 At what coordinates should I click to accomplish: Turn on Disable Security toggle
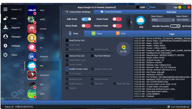point(175,26)
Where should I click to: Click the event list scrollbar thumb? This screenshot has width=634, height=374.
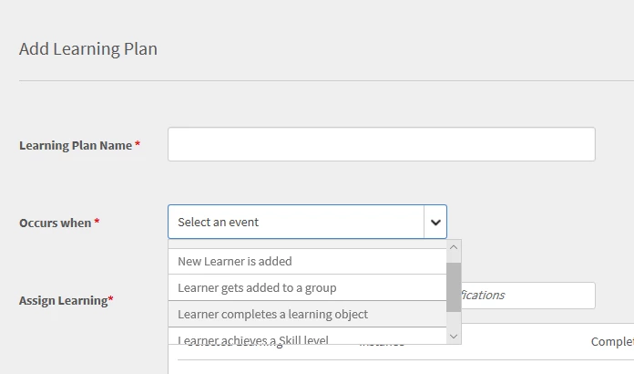[454, 286]
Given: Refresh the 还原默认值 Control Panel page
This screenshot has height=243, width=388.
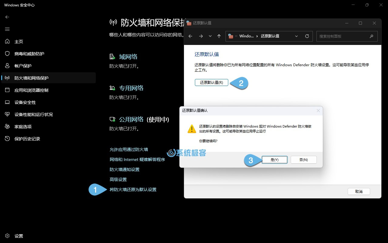Looking at the screenshot, I should point(307,36).
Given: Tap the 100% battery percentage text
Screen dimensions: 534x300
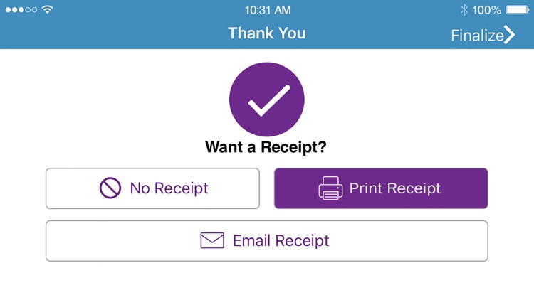Looking at the screenshot, I should click(x=486, y=10).
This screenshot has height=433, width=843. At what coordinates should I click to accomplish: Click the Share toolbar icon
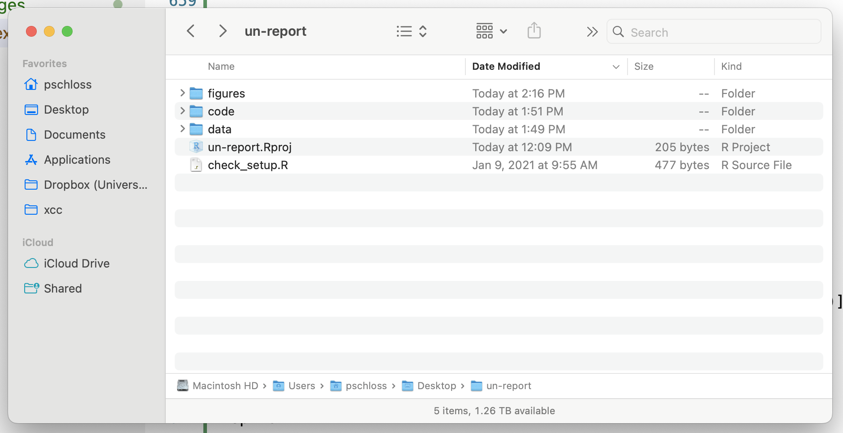534,31
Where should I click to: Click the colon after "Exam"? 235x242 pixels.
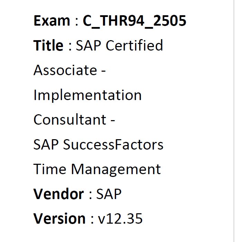[77, 22]
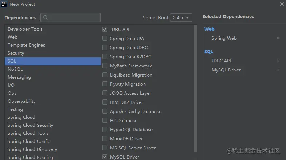Uncheck the MySQL Driver checkbox
Viewport: 286px width, 160px height.
pos(105,157)
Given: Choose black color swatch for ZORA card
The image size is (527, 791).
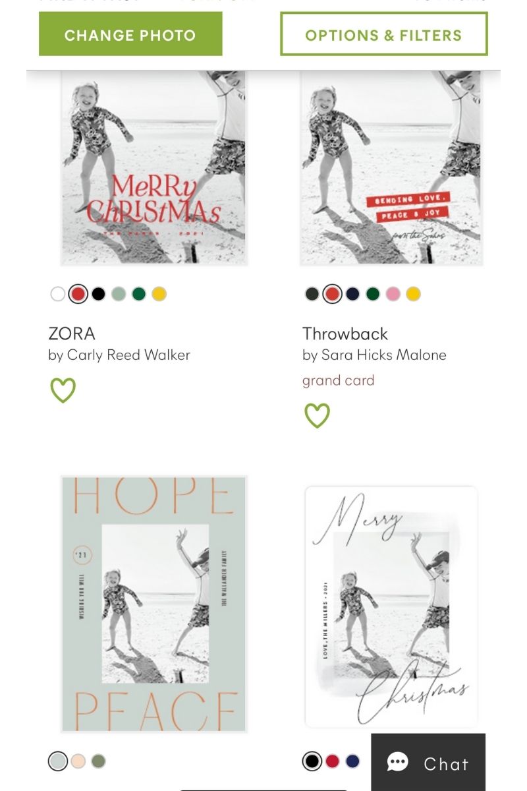Looking at the screenshot, I should (x=98, y=294).
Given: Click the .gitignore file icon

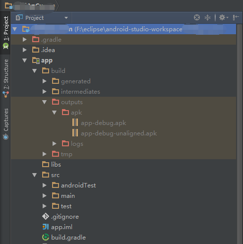Looking at the screenshot, I should coord(46,217).
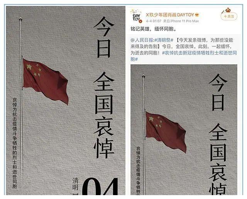The image size is (247, 199).
Task: Click the 来自iPhone 11 Pro Max source
Action: click(x=181, y=21)
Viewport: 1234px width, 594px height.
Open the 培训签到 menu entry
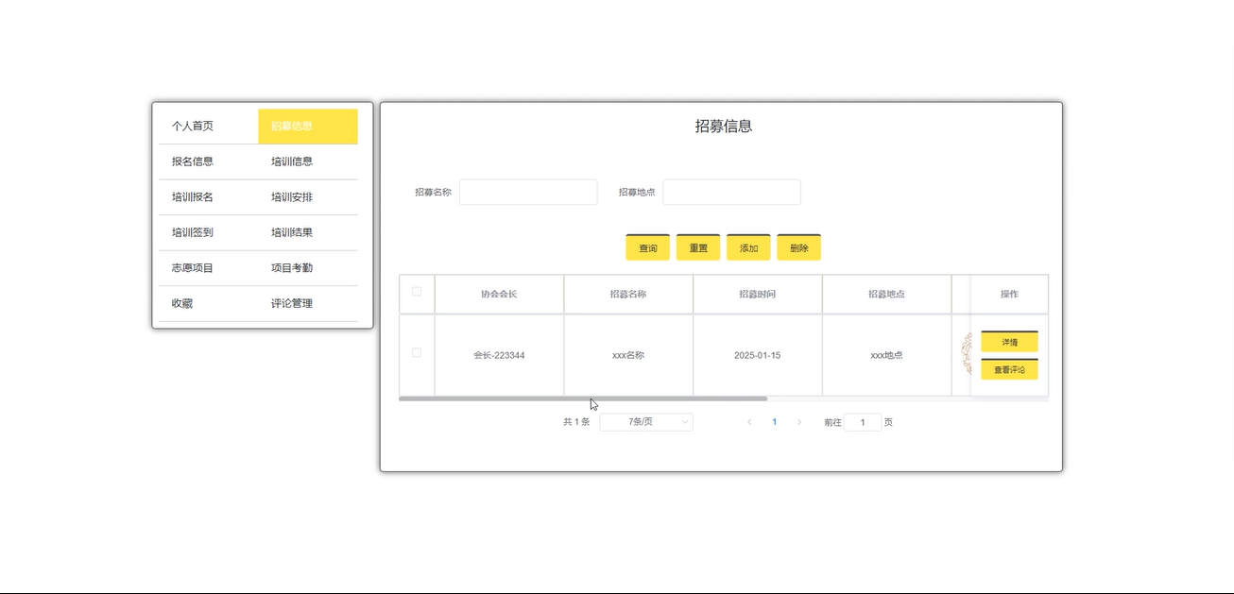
•••••
Brief — The answer is the whole listing retyped exactly, with pictures omitted.

Solution to the problem —
 At what coordinates should I click to accomplish: Turn on Disable Security toggle
point(175,26)
Where should I click to: Click the event list scrollbar thumb? This screenshot has width=634, height=374.
[454, 286]
Given: Refresh the 还原默认值 Control Panel page
This screenshot has height=243, width=388.
Looking at the screenshot, I should point(307,36).
Given: Tap the 100% battery percentage text
Screen dimensions: 534x300
Looking at the screenshot, I should click(x=486, y=10).
This screenshot has height=433, width=843. At what coordinates should I click to accomplish: Click the Share toolbar icon
534,31
Where should I click to: Click the colon after "Exam"? 235x242 pixels.
[77, 22]
Uncheck the MySQL Driver checkbox
Viewport: 286px width, 160px height.
pos(105,157)
Given: Choose black color swatch for ZORA card
The image size is (527, 791).
Looking at the screenshot, I should (x=98, y=294).
Given: Click the .gitignore file icon

Looking at the screenshot, I should coord(46,217).
The image size is (247, 199).
Task: Click the 来自iPhone 11 Pro Max source
Action: click(x=181, y=21)
Viewport: 1234px width, 594px height.
Open the 培训签到 menu entry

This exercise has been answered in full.